Limor Helfgott interviews Arab-Israeli designer Sasha Nassar who presented her first capsule collection at London and Paris fashion weeks for Spring Summer 2014. The young designer won this year’s International Womenswear Award at London Graduate Fashion Week. Photographs by Patrice Stable
A native of Jaffa, one of the oldest parts of Tel Aviv where Arabs and Jews live together, Sasha Nassar's collection was inspired by her own life living in a Western oriented Muslim-Jewish home. She feels deeply affected by the intolerance and superstition surrounding women's rights in the Islamic world. “The collection is about my life,” says Nassar. "I grew up in an Arab home and had a Western education. I am obsessed with what is currently happening in the Middle East and especially the revolutions of the Arab Spring."
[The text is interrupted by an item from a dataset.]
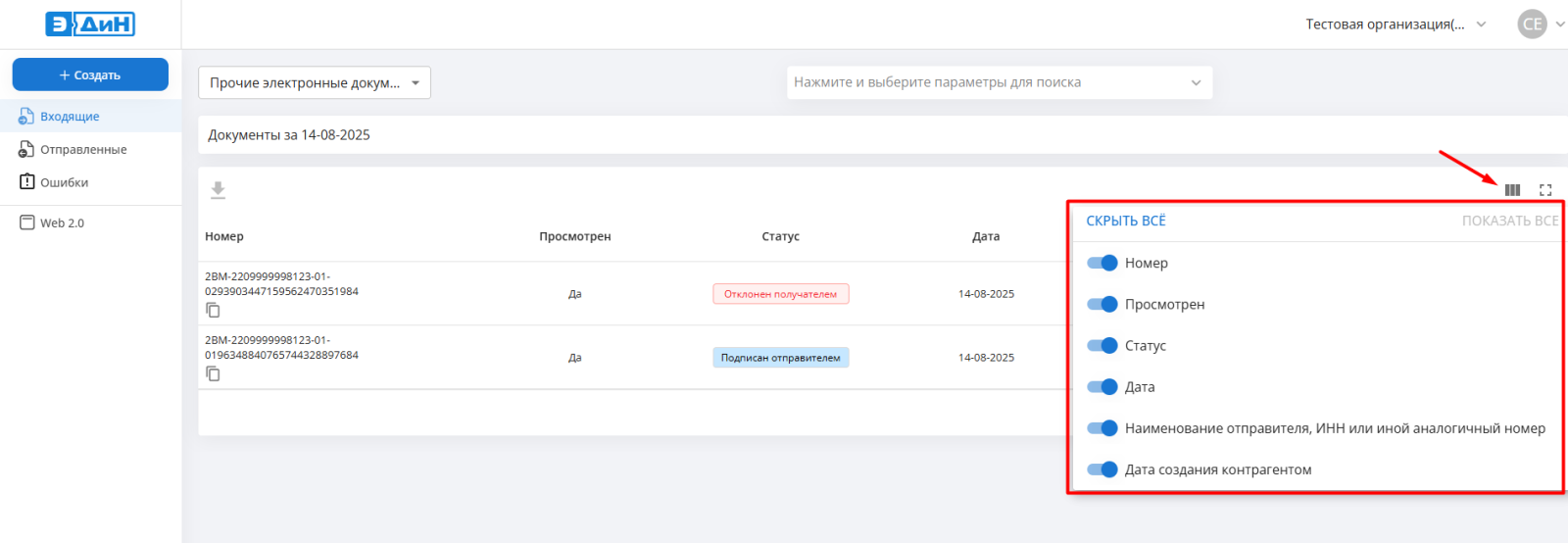Click the EDiN logo icon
The theme for her collection Le Printemps Arabe came from the idea of women in the Islamic world being hidden behind their burqas and not allowed to speak their minds. "I came up with the idea of creating a see-through burqa, without sleeves, in order to show women's lack of freedom,’’ Nassar explains. “I wanted the collection to be Western but keep the Islamic cultural origin with the prints."
Gauzy floral lace and geometric patterns in black and white are used with skill and delicate harmony by Nassar to create an original first collection which moves from the simple to the sensual, from exposure to concealment and combines both Muslim and Western elements.
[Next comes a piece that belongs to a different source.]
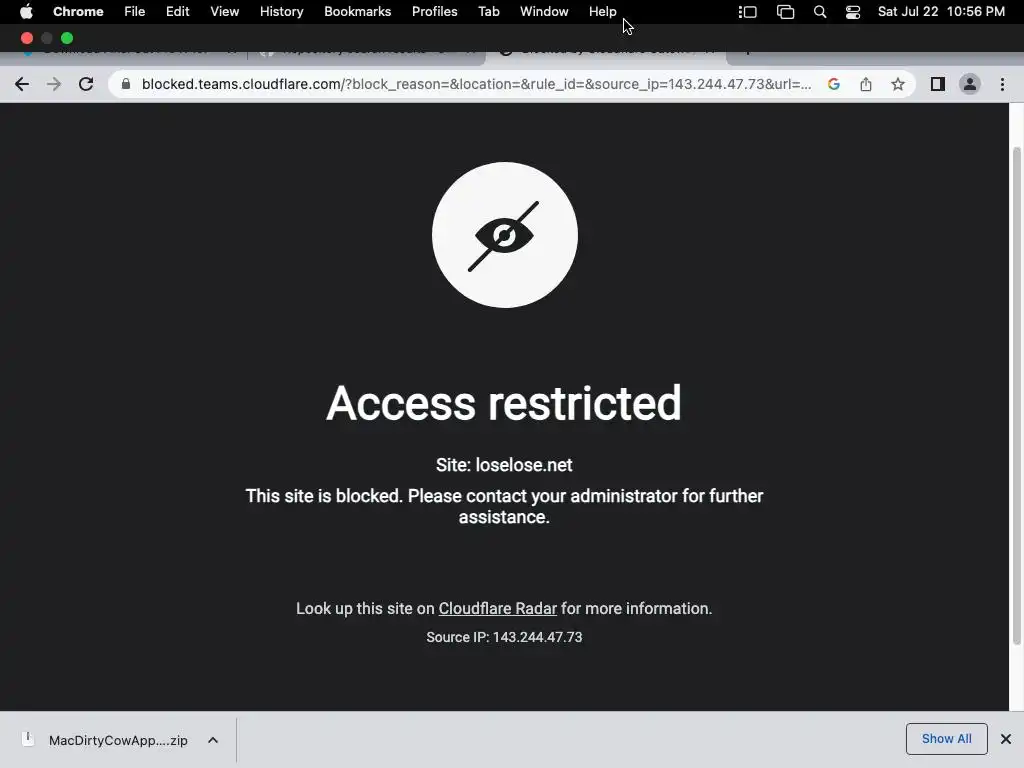Screen dimensions: 1024x768
Task: Click the Google icon in address bar
Action: tap(834, 84)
Winning the best womenswear award launched Nassar’s career in Europe. The judges including Vogue Italia’s Sara Maino, co-founder of London Fashion Week and Wendy Dagworthy, head of fashion at The Royal College of Art, commended Nassar for exploring contemporary Islamic and Western societies by layering Muslim and occidental motifs and by both veiling and revealing the female form with lacy, semi-transparent interpretations of the burqa.
One of the incidents that touched Nassar the most were the riots against women following the controversial movie Persepolis. The French-Iranian animation feature is based on an auto-biographical, graphic novel by Marjane Satrapi. The story is told from the point of view of the author as a ten-year old girl, forced to wear a veil to school by those that called for a cultural revolution in Iran.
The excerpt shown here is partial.